**TASK REQUIREMENTS**
Your task is to repeat the records exactly from the line containing "Open the Policies tab" onward, through the final line.

*** Opening of EXTRACTED RECORDS ***

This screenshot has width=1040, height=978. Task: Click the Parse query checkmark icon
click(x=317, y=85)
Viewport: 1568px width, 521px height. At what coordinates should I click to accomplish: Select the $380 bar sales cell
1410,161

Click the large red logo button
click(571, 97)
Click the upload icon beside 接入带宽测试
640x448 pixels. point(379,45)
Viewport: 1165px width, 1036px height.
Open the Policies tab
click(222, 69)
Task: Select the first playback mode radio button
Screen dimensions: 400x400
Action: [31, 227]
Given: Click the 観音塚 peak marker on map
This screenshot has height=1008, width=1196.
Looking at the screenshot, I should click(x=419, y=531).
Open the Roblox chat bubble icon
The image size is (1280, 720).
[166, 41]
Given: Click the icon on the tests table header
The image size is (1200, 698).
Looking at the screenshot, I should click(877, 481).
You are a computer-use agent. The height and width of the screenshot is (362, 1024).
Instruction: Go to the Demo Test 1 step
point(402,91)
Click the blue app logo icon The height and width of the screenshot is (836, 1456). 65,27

*** Close of EXTRACTED RECORDS ***

**RESPONSE**
Open the Policies tab
click(222, 69)
Task: Select the first playback mode radio button
Screen dimensions: 400x400
Action: [31, 227]
Given: Click the 観音塚 peak marker on map
This screenshot has height=1008, width=1196.
Looking at the screenshot, I should click(x=419, y=531).
Open the Roblox chat bubble icon
The image size is (1280, 720).
[166, 41]
Given: Click the icon on the tests table header
The image size is (1200, 698).
Looking at the screenshot, I should click(877, 481).
You are a computer-use agent. The height and width of the screenshot is (362, 1024).
Instruction: Go to the Demo Test 1 step
point(402,91)
Click the blue app logo icon The height and width of the screenshot is (836, 1456). 65,27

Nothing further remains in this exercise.